あの流れから逸れてしまった黒ルフたちは、どこへ帰るというのだろう。
まさか、冷たい声が響く闇の中で、さまよい続けるとでもいうのだろうか。
たどりついた答えが恐ろしくて、背筋が凍り付いたように感じた。
── じゃあ、この黒ルフを宿す人たちはどうなるの……? 彼らも、同じようにルフの流れに帰ることができないんじゃ……!
脳裏をよぎった漆黒の少年の姿が胸を締め付ける。
認めたくないことが頭を混乱させた。
── そんな……、うそでしょう!? そんな悲しいこと……!
「さあ、新入りの方。その者にこれを渡して下さい」
すぐ側で低い男の声が響き、ハイリアが我に返ると、いつの間にか目の前に一人の従者が立っていた。

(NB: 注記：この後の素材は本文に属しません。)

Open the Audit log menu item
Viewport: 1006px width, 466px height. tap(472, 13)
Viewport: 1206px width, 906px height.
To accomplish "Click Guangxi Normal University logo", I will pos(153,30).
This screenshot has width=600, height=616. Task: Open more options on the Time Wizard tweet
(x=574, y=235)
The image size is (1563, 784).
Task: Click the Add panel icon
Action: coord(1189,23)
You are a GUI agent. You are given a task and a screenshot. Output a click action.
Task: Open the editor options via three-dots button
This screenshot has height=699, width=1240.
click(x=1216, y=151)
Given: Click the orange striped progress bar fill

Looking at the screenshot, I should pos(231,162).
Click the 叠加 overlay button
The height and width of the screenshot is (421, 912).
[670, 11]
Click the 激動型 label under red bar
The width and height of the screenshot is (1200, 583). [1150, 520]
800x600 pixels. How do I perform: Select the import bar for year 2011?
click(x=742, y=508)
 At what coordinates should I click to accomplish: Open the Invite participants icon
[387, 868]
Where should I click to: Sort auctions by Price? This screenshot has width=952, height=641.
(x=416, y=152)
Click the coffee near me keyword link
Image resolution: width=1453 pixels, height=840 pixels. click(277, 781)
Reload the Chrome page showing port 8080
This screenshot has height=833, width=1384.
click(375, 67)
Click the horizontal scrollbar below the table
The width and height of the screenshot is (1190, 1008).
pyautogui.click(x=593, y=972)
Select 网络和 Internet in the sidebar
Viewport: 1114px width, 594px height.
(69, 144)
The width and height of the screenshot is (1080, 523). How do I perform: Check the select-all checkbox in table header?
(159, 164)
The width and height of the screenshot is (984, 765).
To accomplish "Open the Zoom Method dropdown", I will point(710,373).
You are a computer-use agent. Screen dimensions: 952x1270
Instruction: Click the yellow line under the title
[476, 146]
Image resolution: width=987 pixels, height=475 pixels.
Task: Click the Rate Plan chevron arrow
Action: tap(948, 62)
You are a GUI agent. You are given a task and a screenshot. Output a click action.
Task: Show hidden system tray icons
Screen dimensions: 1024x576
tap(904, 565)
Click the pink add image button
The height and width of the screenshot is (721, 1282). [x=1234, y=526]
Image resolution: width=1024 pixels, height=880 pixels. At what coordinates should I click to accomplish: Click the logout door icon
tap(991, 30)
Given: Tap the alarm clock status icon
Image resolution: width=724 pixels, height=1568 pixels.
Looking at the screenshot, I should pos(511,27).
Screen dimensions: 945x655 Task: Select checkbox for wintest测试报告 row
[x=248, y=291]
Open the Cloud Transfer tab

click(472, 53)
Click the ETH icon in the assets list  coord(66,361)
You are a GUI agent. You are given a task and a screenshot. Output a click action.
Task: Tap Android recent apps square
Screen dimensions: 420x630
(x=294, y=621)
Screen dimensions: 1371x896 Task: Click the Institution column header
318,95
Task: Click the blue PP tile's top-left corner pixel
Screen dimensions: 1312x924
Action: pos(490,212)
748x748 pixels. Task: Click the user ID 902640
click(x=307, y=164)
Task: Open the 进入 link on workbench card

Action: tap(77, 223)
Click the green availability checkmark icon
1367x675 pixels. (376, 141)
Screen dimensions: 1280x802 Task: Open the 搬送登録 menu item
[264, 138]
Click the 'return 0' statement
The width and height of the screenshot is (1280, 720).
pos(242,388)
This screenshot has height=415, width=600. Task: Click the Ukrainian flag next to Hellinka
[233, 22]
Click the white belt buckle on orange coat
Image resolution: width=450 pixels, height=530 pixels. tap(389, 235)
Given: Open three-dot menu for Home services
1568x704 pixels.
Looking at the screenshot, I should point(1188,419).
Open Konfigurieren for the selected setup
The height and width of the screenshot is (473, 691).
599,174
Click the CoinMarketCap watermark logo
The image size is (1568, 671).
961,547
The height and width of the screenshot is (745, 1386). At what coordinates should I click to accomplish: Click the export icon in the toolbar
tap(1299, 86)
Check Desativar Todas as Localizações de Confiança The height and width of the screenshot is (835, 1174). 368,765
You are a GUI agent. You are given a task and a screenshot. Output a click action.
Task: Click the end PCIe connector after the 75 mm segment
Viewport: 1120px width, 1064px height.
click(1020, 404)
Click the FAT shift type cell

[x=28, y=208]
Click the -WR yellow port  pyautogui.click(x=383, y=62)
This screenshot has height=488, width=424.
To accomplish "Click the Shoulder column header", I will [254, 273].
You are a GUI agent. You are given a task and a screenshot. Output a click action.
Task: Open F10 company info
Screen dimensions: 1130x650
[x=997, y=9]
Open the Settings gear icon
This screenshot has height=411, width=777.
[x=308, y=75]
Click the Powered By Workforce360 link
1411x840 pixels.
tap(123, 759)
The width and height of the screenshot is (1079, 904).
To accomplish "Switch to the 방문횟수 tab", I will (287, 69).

なぜか八芒星が刻まれた黒剣を、自分に突き出している。
状況が掴めずに辺りを見渡せば、覆面の男たちの視線が自分に集中していた。
「何をぼーっとしているのですか? 」
「新入りのあなたに、この大役をお譲りしようというのですよ? 」
「早くその闇の金属器を、黒き器に差し上げるのです」
従者たちの声が飛び交い、ハイリアは戸惑った。
この闇の金属器を、牢屋にいる少年に手渡せということらしい。
── なんで、私が……!?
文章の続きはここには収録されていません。